### [Extract to read]

%%

Skip to content

WebSocket Reconnection: State Sync and Recovery Guide

WebSocket connections break constantly. Not occasionally, not under unusual conditions — constantly. In any production deployment, you will see connections drop for all of these reasons:

  • Mobile network switches — the user walks from Wi-Fi to cellular
  • Laptop sleep/wake — the OS suspends the TCP connection
  • Server deploys — rolling restarts close active connections
  • Load balancer health checks — ALBs and Nginx cycle connections that exceed idle timeouts
  • Proxy timeouts — corporate proxies and CDNs close idle WebSocket connections after 60-120 seconds
  • ISP routing changes — BGP updates can silently break TCP connections

Any application that uses WebSockets without handling reconnection will break in production. The question is not whether connections will drop, but how gracefully your application recovers when they do.

The basic reconnection algorithm is well understood: wait, retry, double the wait, retry again. Here is a clean implementation:

function createBackoff({ base = 500, max = 30000, jitter = true } = {}) {
let attempt = 0;
return {
next() {
const exponential = Math.min(base * Math.pow(2, attempt), max);
const delay = jitter
? exponential * (0.5 + Math.random() * 0.5)
: exponential;
attempt++;
return Math.floor(delay);
},
reset() {
attempt = 0;
},
};
}

Start at 500ms, double each time, cap at 30 seconds. The jitter multiplier randomizes each delay between 50% and 100% of the calculated value.

Why jitter matters: when a server restarts, every connected client disconnects at the same instant. Without jitter, all clients retry at exactly the same intervals — 500ms, 1s, 2s, 4s — and every retry wave hits the recovering server simultaneously. This is the thundering herd problem, and it can keep a server down longer than the original failure. Jitter spreads reconnection attempts across time. It costs you a few lines of code and prevents cascading failures.

%%

### [Given information]

%%

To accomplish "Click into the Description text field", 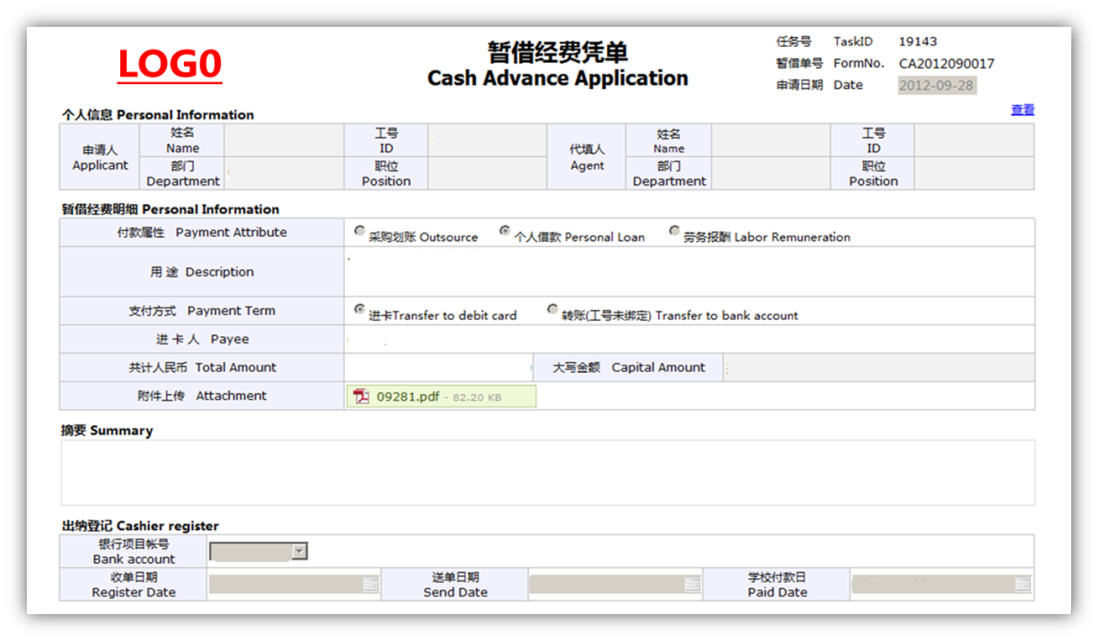I will pyautogui.click(x=688, y=272).
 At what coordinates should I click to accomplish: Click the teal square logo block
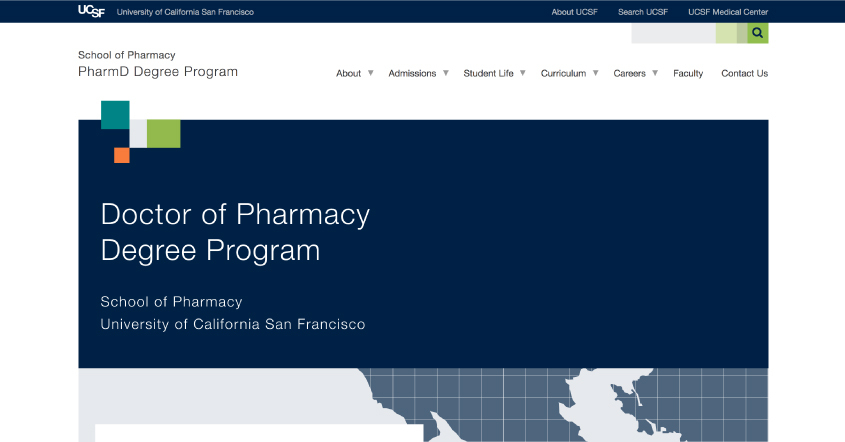coord(115,114)
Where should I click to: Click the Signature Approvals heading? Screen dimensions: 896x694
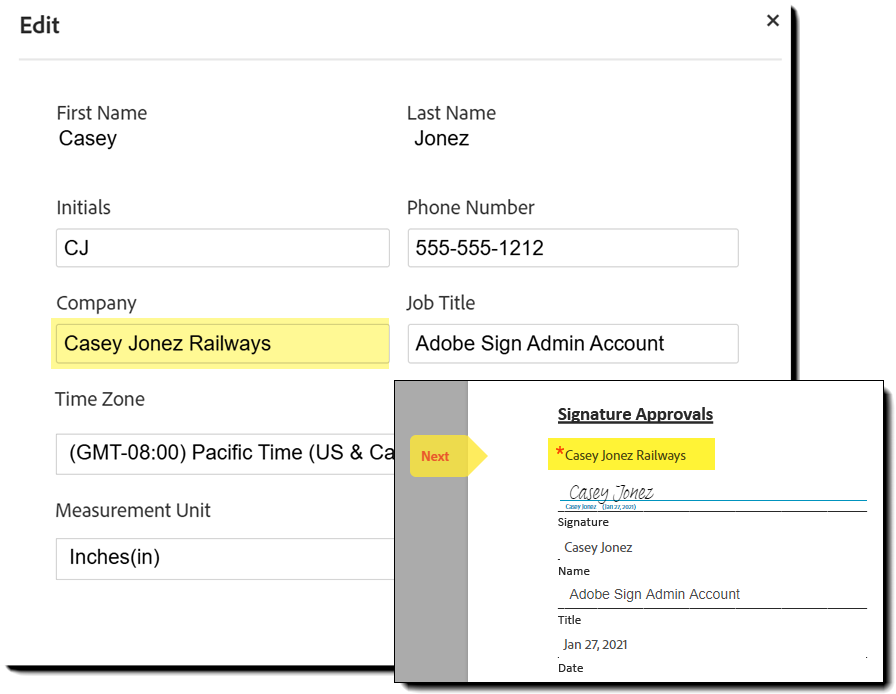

%%

### [What is needed]
Reproduce word for word the passage from the WebSocket reconnection guide above, starting with "Any application that" and going on through "Math.random() * 0.5)".

### [Task answer]
Any application that uses WebSockets without handling reconnection will break in production. The question is not whether connections will drop, but how gracefully your application recovers when they do.

The basic reconnection algorithm is well understood: wait, retry, double the wait, retry again. Here is a clean implementation:

function createBackoff({ base = 500, max = 30000, jitter = true } = {}) {
let attempt = 0;
return {
next() {
const exponential = Math.min(base * Math.pow(2, attempt), max);
const delay = jitter
? exponential * (0.5 + Math.random() * 0.5)